[Stored records]
####

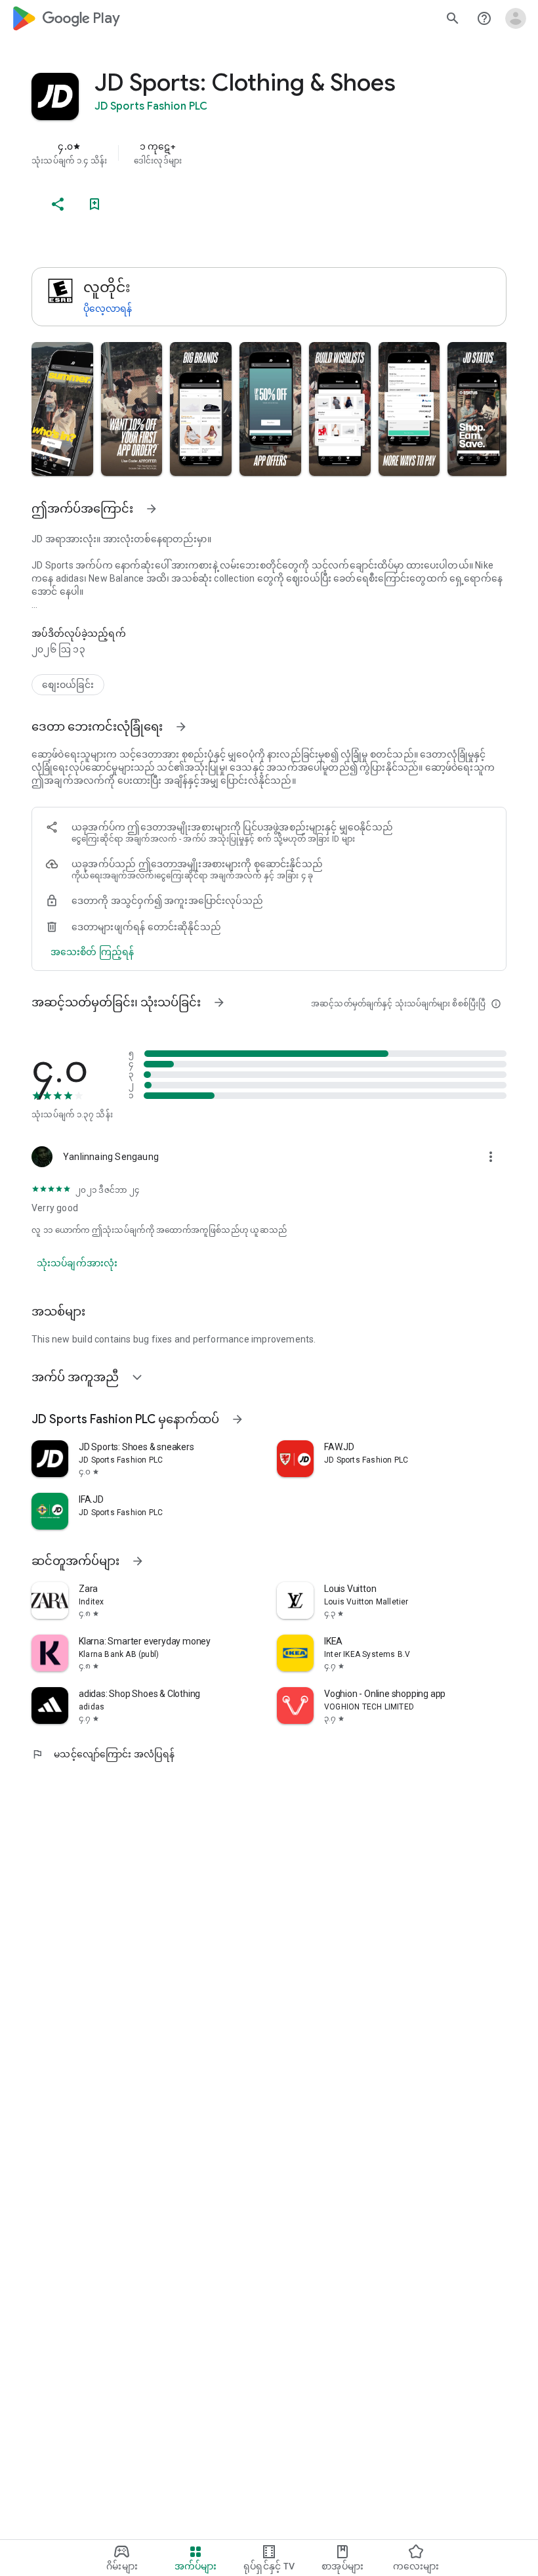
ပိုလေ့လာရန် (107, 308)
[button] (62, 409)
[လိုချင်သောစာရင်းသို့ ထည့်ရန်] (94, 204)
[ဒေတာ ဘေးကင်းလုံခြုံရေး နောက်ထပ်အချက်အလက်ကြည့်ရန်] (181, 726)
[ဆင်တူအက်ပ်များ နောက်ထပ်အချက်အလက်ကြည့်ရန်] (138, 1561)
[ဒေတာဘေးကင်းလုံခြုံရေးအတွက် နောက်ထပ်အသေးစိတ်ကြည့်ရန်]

####

Task objective: Skip the pictures, then return the rest of the data exactly.

Completed task:
ပိုလေ့လာရန် (107, 308)
[button] (62, 409)
[လိုချင်သောစာရင်းသို့ ထည့်ရန်] (94, 204)
[ဒေတာ ဘေးကင်းလုံခြုံရေး နောက်ထပ်အချက်အလက်ကြည့်ရန်] (181, 726)
[ဆင်တူအက်ပ်များ နောက်ထပ်အချက်အလက်ကြည့်ရန်] (138, 1561)
[ဒေတာဘေးကင်းလုံခြုံရေးအတွက် နောက်ထပ်အသေးစိတ်ကြည့်ရန်]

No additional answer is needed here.